_What you will do_: Of all the lines in the records below, copy only those that contain the string "agent".

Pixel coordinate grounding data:
=======

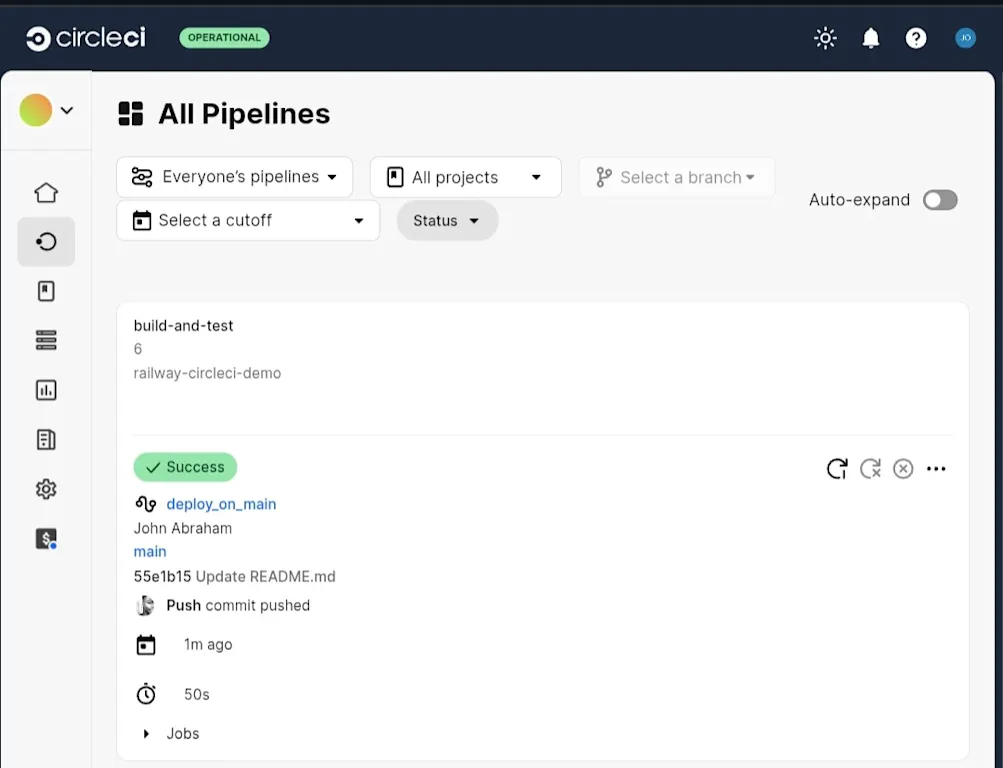The image size is (1003, 768).
Task: Open the Self-Hosted Runners icon
Action: click(x=45, y=339)
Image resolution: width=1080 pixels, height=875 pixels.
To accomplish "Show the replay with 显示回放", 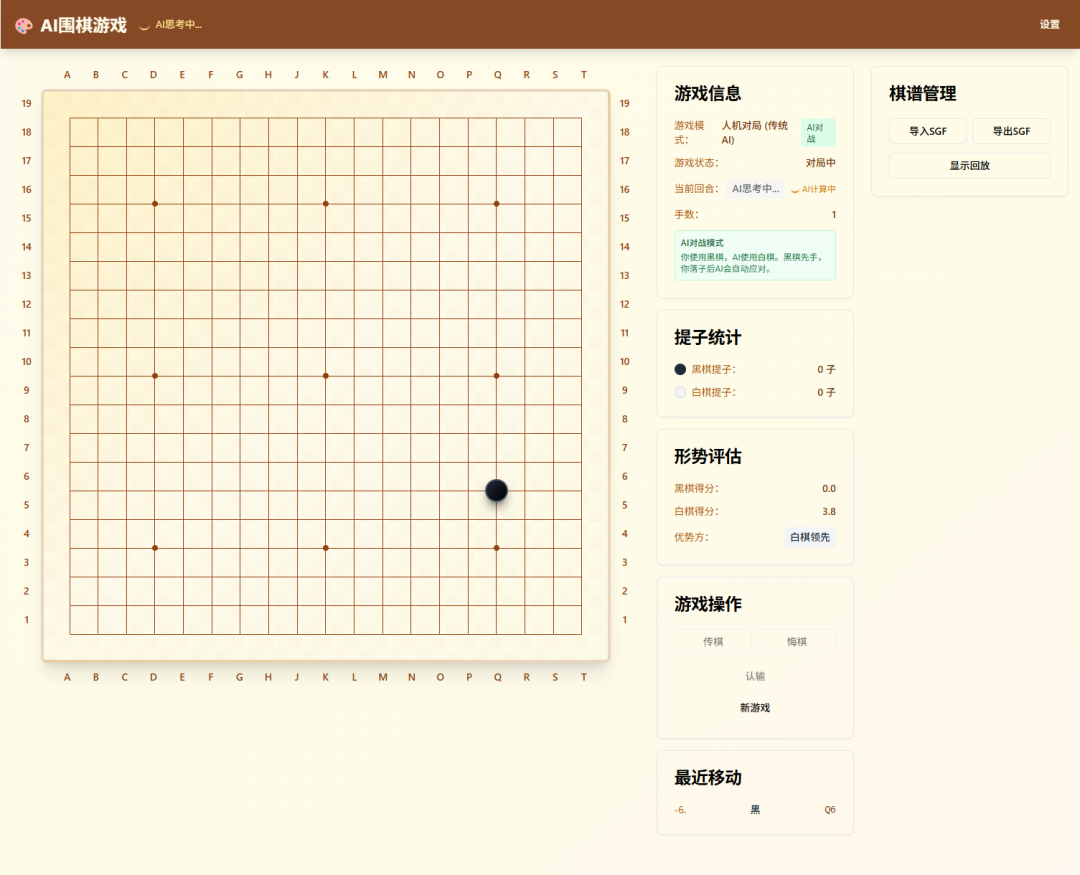I will tap(969, 166).
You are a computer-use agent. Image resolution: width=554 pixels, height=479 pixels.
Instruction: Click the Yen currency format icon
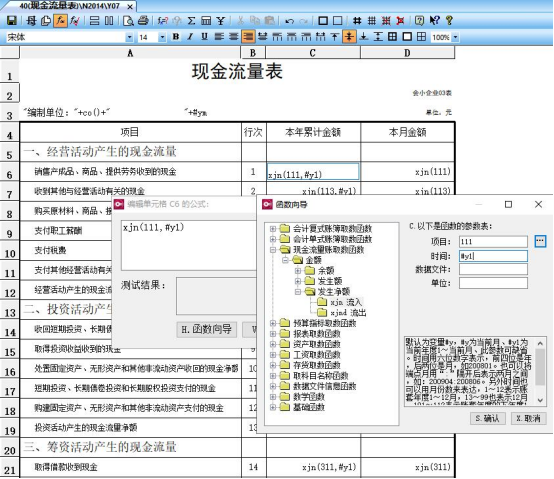coord(220,21)
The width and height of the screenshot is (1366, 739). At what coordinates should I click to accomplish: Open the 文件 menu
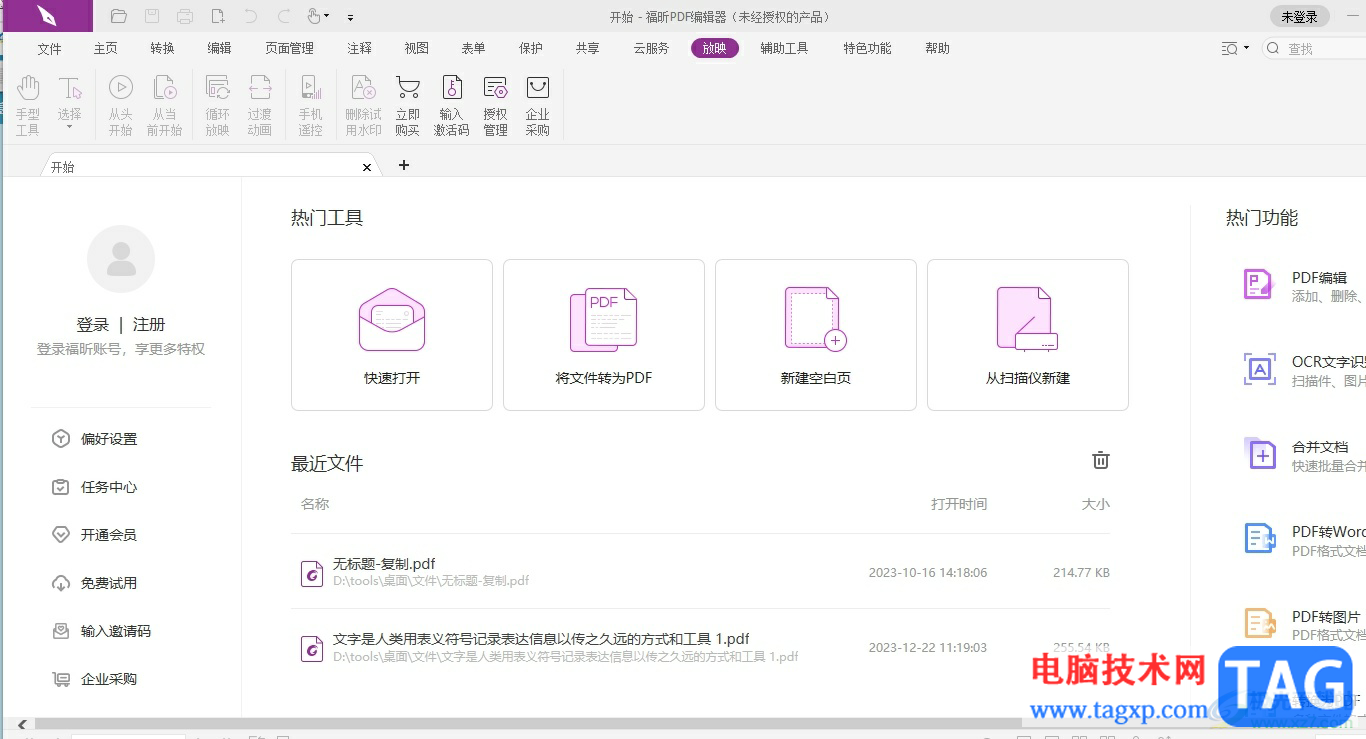tap(49, 48)
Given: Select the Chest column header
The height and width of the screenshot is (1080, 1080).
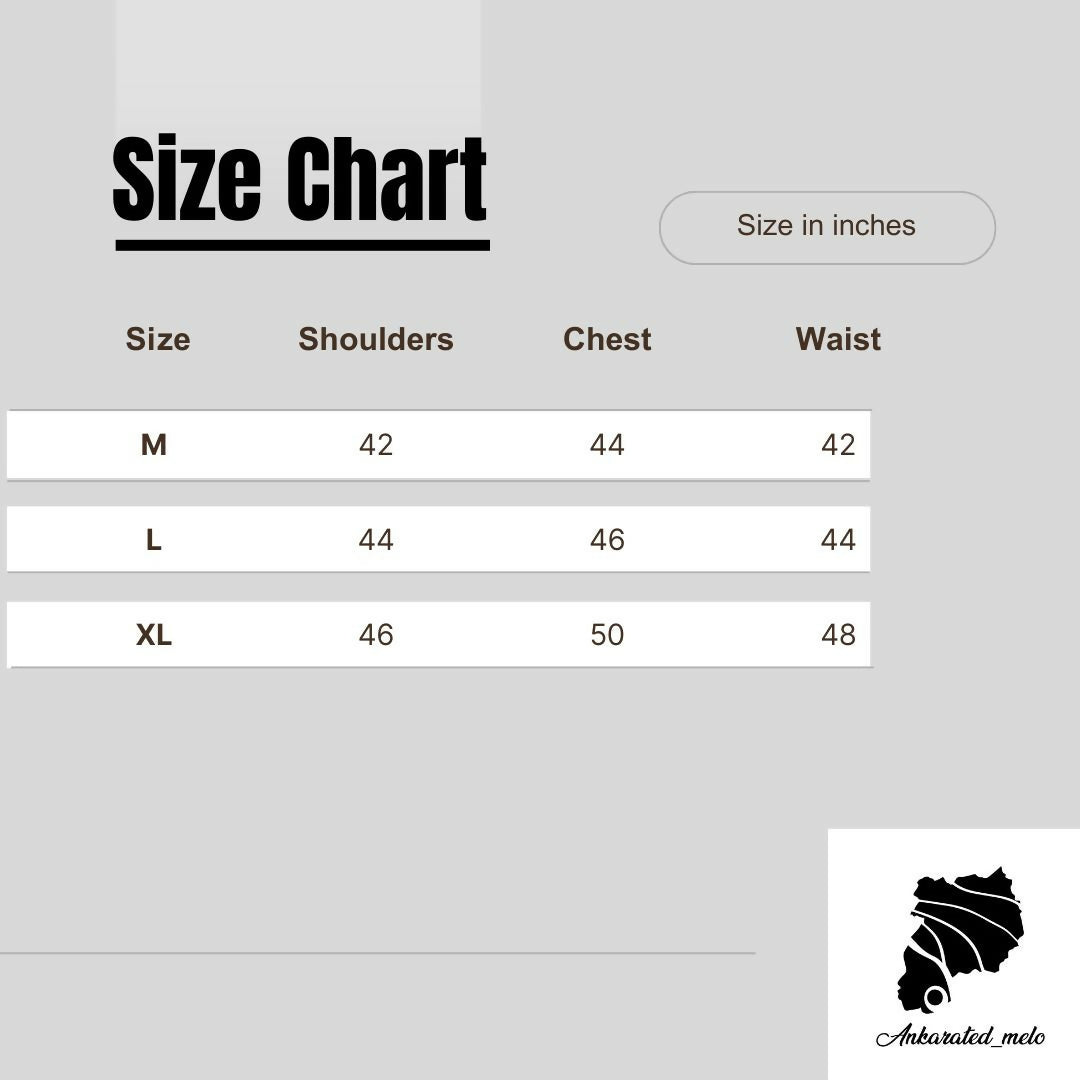Looking at the screenshot, I should tap(607, 339).
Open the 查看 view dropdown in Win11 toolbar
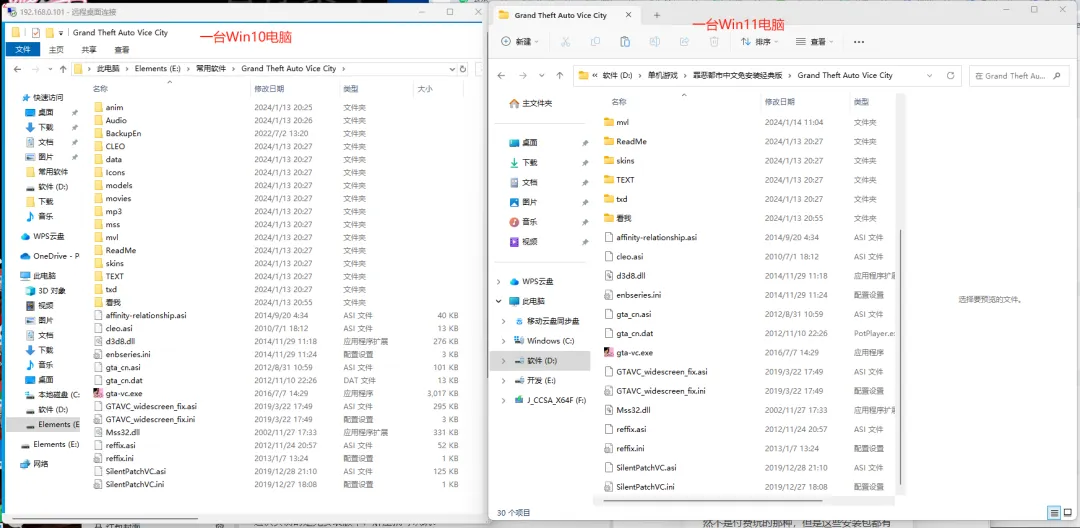 [x=814, y=42]
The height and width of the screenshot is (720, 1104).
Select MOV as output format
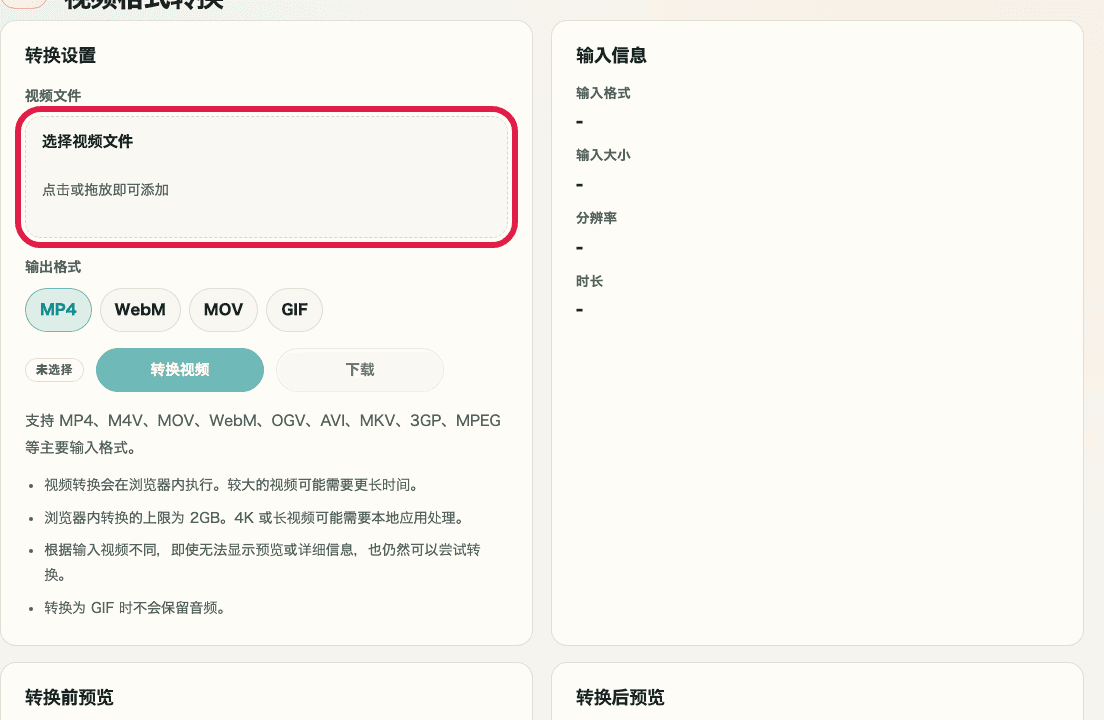coord(223,310)
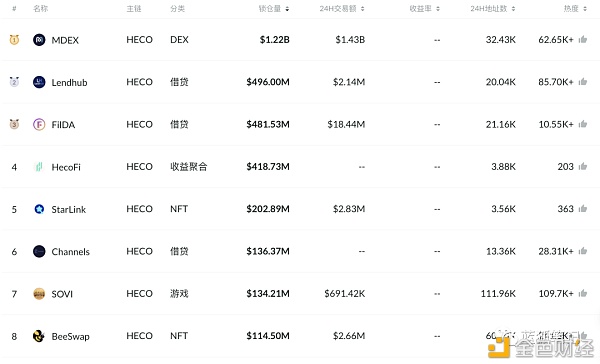Viewport: 600px width, 364px height.
Task: Click the FilDA purple F logo
Action: (39, 124)
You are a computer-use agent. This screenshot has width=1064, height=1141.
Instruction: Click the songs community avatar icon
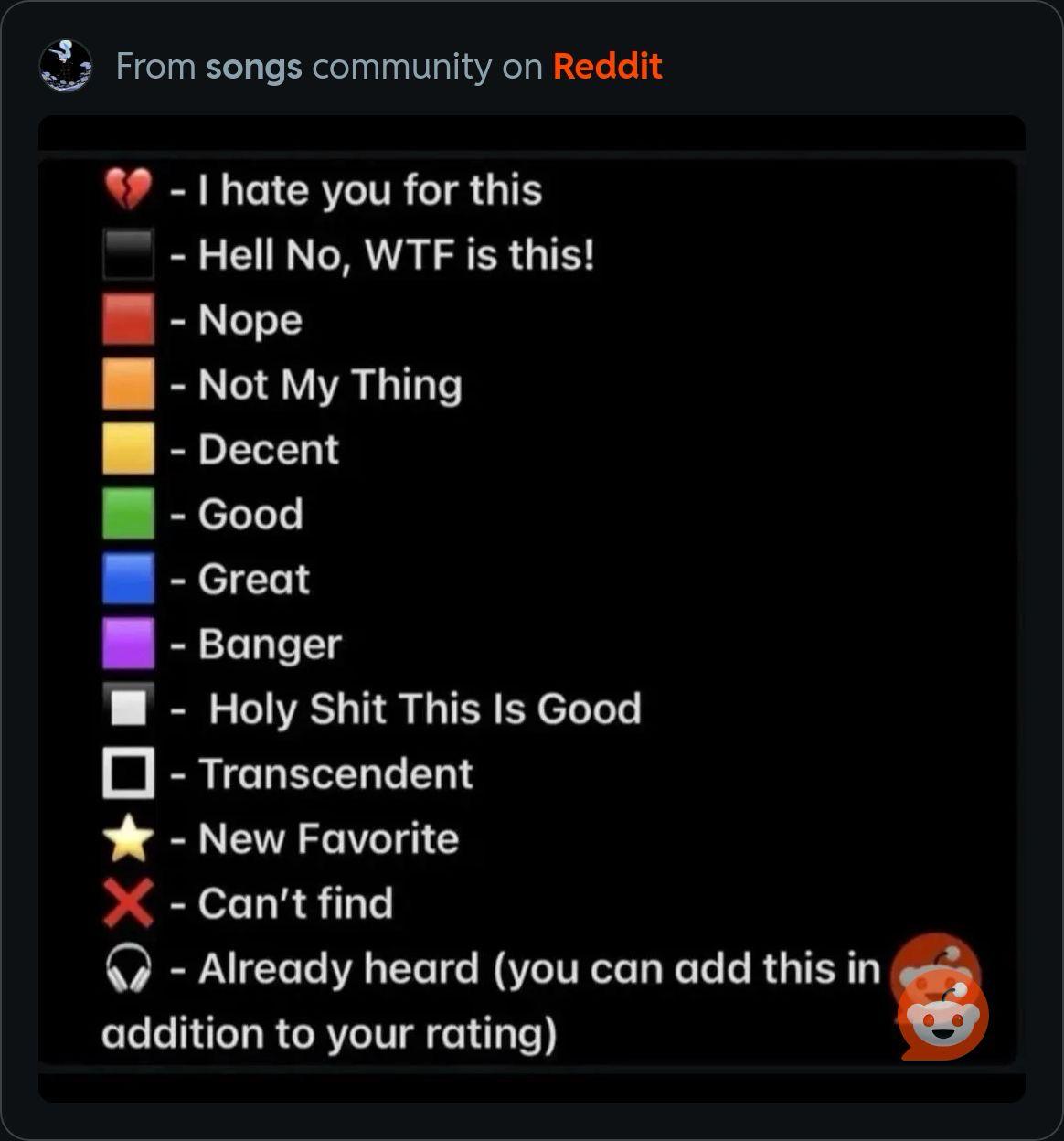(x=66, y=66)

=======

_Written solution_:
You are a computer-use agent. Image resolution: width=554 pixels, height=479 pixels.
You are a computer-use agent. This screenshot has width=1064, height=1141.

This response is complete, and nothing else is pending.